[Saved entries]

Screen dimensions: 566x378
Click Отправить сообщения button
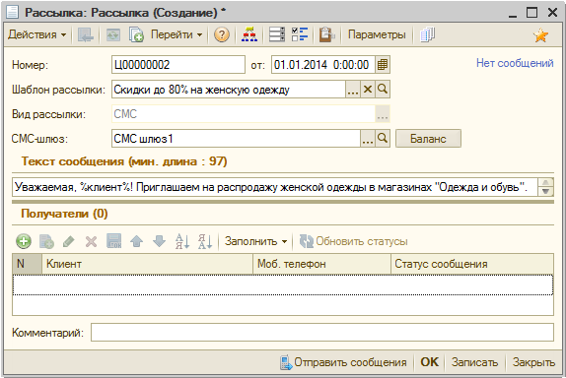tap(343, 362)
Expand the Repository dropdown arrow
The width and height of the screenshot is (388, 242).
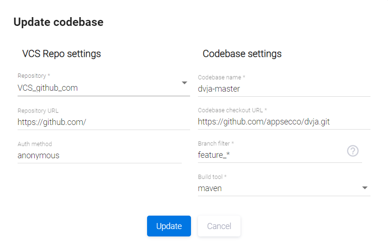(x=184, y=83)
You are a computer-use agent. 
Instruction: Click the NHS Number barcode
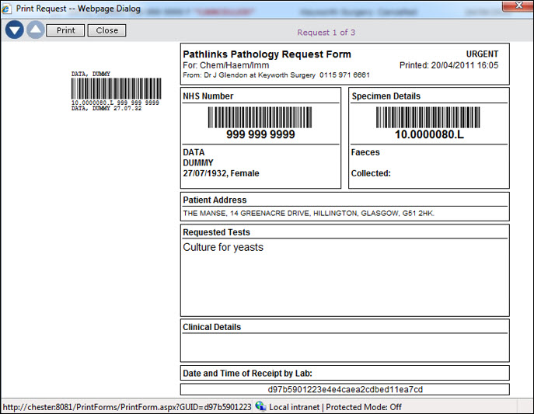(260, 117)
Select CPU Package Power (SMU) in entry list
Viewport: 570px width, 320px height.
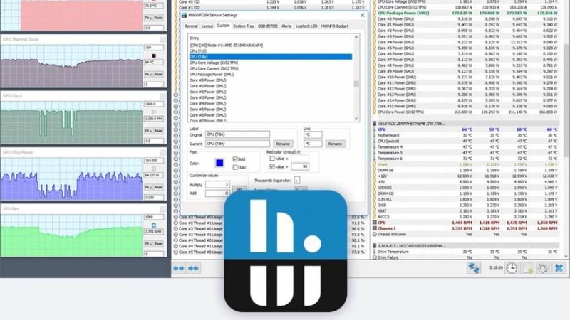click(x=212, y=75)
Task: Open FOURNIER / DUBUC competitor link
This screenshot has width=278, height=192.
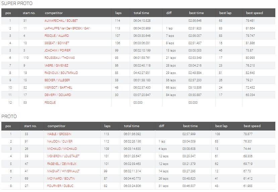Action: pos(60,186)
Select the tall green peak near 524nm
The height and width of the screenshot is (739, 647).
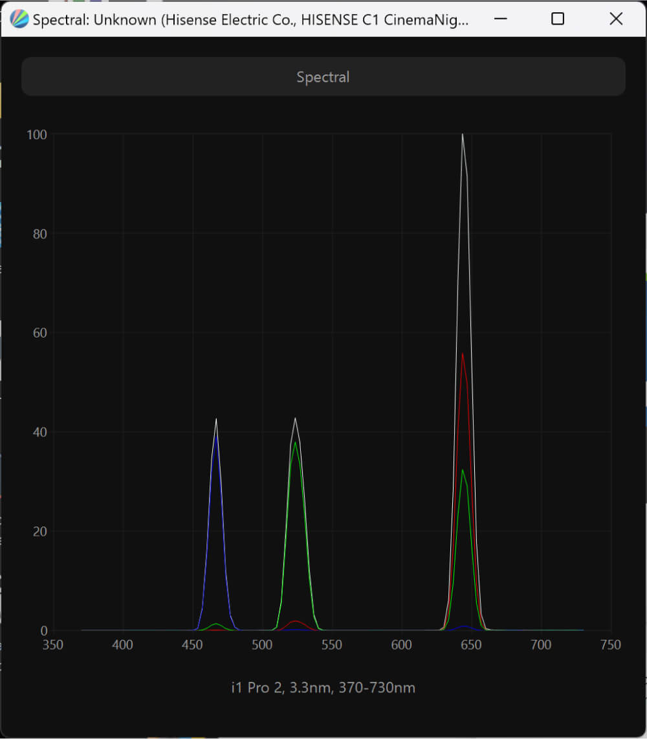tap(295, 443)
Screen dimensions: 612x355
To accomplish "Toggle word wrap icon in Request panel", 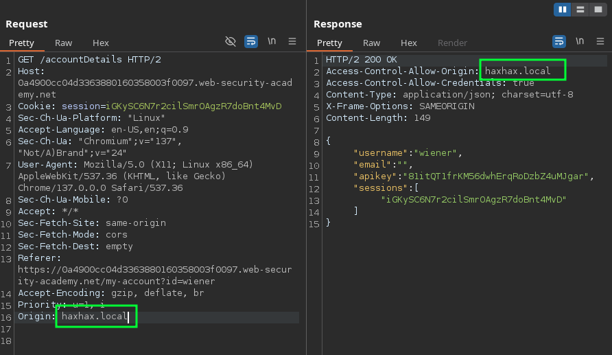I will [x=251, y=41].
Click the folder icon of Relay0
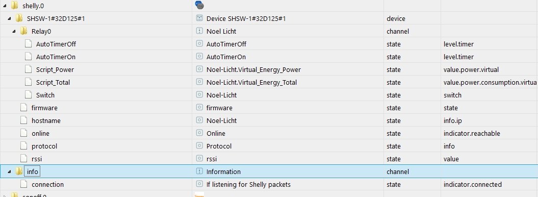This screenshot has width=538, height=197. tap(23, 31)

## Instructions to follow
Every line above in which the word "Select" occurs is to be copied.

## The completed task
Select CPU Package Power (SMU) in entry list
Select the tall green peak near 524nm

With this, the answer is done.